■ CONSIGNE
Pouvez-vous donner la suite du récit de voyage consacré au pays du Der et au lac du Der-Chantecoq, en reprenant juste après sa dernière phrase ?

■ TEXTE PRÉSENTÉ
À Larzicourt, je quitte la Marne pour me diriger vers le lac du Der-Chantecoq, comme me l’avait conseillé l’homme au barbecue. Mis en service en 1974, l’immense réservoir de 4 800 hectares est destiné à atténuer l’ampleur des crues et à renforcer le débit de la Marne en période sèche.

À Vitry-le-François, j’ai trouvé un livre qui raconte la tragédie d’un paysan, Augustave Moyse, champenois1, maire de Chantecoq. Outre son nom biblique, le héros de cette aventure porte un prénom inhabituel. Son père avait choisi Auguste, sa mère en tenait pour Gustave ; ils décidèrent donc d’appeler leur rejeton Augustave. La mort dans l’âme, il a assisté à la fin de son village submergé par les eaux. L’ouvrage décrit la vie d’un homme jusqu’alors sans histoire. C’est un rude campagnard issu d’une lignée d’hommes de la terre implantée depuis la nuit des temps dans ce coin de la Champagne humide connu sous le nom de pays du Der. Ce mot à la consonance étrange, d’origine gauloise, signifie « chêne ».

Le Der est l’une des contrées les plus mystérieuses et les plus impénétrables de France : paysage de bocage à la lumière mouillée, enclave sombre et verdoyante composée de prairies, d’étangs, de bois, de vergers et de maisons à colombages que l’envahisseur venu de l’est a presque toujours renoncé à occuper. Une vieille société paysanne jalouse de son indépendance et assez florissante prospérait lorsqu’on décida un jour d’inonder le bocage afin de protéger Paris des grandes crues destructrices comme celle de 1910.

■ DONNÉES FOURNIES
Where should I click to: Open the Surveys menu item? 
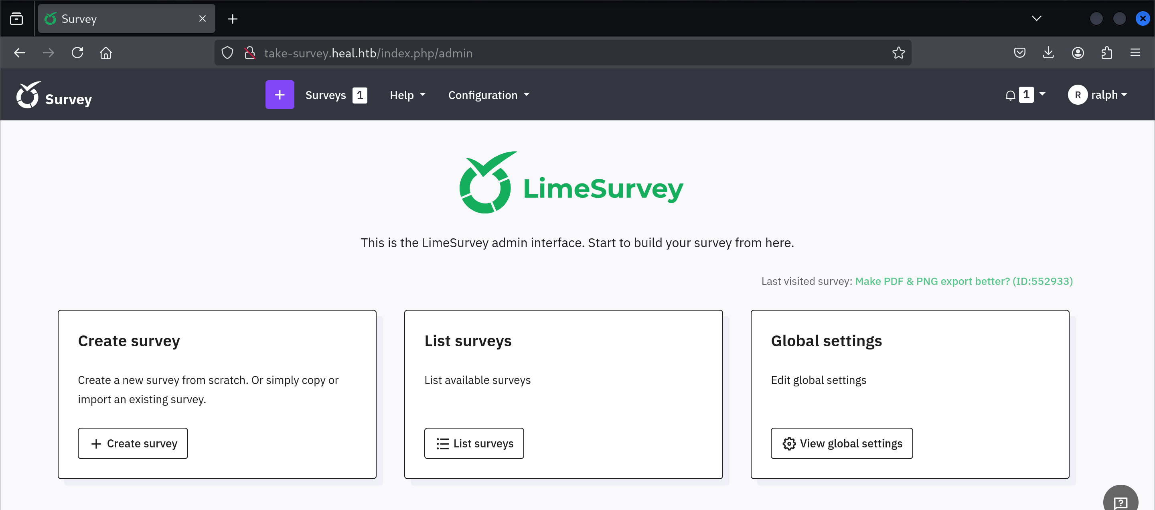pos(326,95)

■ RÉSULTAT DE L'EXERCICE
Le pays des chênes fut choisi pour son sous-sol argileux imperméable, peut-être aussi pour son obscurité géographique. Les technocrates parisiens étaient assurés de jouir d’une quasi-impunité. Qui se soucierait des protestations de ces manants ? L’histoire est exemplaire, presque caricaturale : d’un côté, des hauts fonctionnaires, convaincus de l’intérêt supérieur et de la nécessité d’une telle entreprise, de l’autre des hommes de la campagne âprement attachés à leur terre et à leurs traditions, refusant le diktat de Paris. Ils furent aussi héroïques que les paysans du Larzac. Aurait-on agi autrement aujourd’hui ? Oui, mais on y aurait mis les formes. À grand renfort d’enquêtes, de rapports, de consultations, de commissions, les grands principes auraient été invoqués pour aboutir exactement au même résultat.

Il faut s’y faire, les experts sont d’accord, Paris aura de toute façon sa crue centennale. Le lac du Der en atténuera les dommages, estimés en 2008 à 17 milliards d’euros.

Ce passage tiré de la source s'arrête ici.